• **Exercise requirements**
Decide whether each statement below agrees with the dog training text, answering yes or no and quoting the deciding words of the text. 1. The text gives the 6-month mark as the right time to begin training a dog. 2. The text says choker chains or prong collars can cause undue pain to the dog. 3. The text says puppies can be trained as soon as they are brought home.

Whether your dog is a purebred puppy freshly weaned from its mother to an aged curbstone setter, there are ways to utilise dog training for your beloved dog in a manner that befits both the dog and the owner.
Some common dog training methods revolve around just voice commands, others have voice and clicker commands. There are also methods revolving around choker chains or prong collars. There are problems with the latter two as they can be used ineffectively or even worse cause undue pain to the dog which is being trained.
So how do you tell when it’s the right time to start training your dog? Which method really is better suited for training? How do you train your dog to obey? Can an old dog really learn new tricks? These common questions will be answered.
When is the right time to start dog training your dog?
The correct answer to this is: now. It is easier to train your puppy during its imprint period than it is to train them afterwards. It used to be thought that the best time to start dog training a dog was around the 6-month mark, but by then it would indeed be rather difficult to unlearn bad behaviours.
Puppies can be trained as soon as you bring them home, provided that you are willing to use a gentler style of dog training. The key to getting the desired result comes from gaining their complete attention and using it.

• **Data to examine**
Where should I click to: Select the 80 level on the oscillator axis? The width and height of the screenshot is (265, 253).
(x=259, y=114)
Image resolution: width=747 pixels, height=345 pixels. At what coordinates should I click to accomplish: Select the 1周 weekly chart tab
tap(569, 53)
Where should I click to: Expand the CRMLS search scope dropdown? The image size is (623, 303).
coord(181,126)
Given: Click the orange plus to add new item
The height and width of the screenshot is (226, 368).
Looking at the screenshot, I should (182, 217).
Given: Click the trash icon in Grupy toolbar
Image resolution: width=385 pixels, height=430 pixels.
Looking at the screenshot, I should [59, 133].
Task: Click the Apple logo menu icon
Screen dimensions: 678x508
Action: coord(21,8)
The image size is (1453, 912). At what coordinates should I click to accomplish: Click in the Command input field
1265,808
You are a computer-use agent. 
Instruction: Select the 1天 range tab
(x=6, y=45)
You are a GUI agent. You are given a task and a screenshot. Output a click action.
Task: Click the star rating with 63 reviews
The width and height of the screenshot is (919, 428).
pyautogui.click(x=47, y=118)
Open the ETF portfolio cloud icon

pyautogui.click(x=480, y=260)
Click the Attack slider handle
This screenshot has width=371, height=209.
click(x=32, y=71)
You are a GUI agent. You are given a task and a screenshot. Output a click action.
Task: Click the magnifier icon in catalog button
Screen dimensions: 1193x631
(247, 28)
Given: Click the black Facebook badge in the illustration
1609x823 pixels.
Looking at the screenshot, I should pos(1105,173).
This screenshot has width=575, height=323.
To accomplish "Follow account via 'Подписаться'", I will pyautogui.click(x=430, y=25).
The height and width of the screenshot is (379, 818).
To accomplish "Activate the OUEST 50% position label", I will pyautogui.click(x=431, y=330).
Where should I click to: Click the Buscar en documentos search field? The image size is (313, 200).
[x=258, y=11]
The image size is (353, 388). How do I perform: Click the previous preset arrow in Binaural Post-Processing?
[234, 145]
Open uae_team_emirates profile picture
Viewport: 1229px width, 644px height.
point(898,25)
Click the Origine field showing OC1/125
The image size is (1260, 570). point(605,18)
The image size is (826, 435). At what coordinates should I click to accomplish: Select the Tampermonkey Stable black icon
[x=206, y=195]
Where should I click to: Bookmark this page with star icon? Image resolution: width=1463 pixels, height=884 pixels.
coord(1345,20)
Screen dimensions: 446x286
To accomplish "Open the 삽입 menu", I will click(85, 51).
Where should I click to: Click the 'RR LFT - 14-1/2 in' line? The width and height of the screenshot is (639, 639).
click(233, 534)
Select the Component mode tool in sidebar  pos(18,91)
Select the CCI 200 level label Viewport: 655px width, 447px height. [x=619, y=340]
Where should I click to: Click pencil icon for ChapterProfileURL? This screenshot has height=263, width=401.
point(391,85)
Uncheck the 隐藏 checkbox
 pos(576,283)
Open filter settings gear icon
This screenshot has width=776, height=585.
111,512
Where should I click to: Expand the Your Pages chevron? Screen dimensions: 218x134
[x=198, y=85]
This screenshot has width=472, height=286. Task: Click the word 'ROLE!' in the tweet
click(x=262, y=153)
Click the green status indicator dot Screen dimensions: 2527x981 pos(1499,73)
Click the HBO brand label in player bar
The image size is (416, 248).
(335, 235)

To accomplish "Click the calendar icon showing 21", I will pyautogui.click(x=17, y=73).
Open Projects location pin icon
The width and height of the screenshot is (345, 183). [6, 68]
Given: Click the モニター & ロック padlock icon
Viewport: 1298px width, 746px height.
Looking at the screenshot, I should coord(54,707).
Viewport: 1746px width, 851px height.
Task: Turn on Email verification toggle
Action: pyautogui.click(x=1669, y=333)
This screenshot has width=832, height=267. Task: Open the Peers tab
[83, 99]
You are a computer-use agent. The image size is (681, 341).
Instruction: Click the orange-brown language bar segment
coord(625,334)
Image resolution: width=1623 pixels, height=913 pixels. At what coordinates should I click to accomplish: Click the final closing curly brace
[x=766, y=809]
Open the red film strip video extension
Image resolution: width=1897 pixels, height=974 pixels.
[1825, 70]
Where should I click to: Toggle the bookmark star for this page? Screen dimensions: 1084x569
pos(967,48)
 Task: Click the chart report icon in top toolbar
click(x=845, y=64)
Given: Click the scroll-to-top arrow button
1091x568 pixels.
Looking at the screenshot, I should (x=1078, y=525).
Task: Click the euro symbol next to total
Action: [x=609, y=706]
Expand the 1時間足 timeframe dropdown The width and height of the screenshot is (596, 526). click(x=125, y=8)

• **Solution to this task**
1. No: "The correct answer to this is: now."
2. Yes: "they can be used ineffectively or even worse cause undue pain to the dog which is being trained"
3. Yes: "Puppies can be trained as soon as you bring them home, provided that you are willing to use a gentler style of dog training."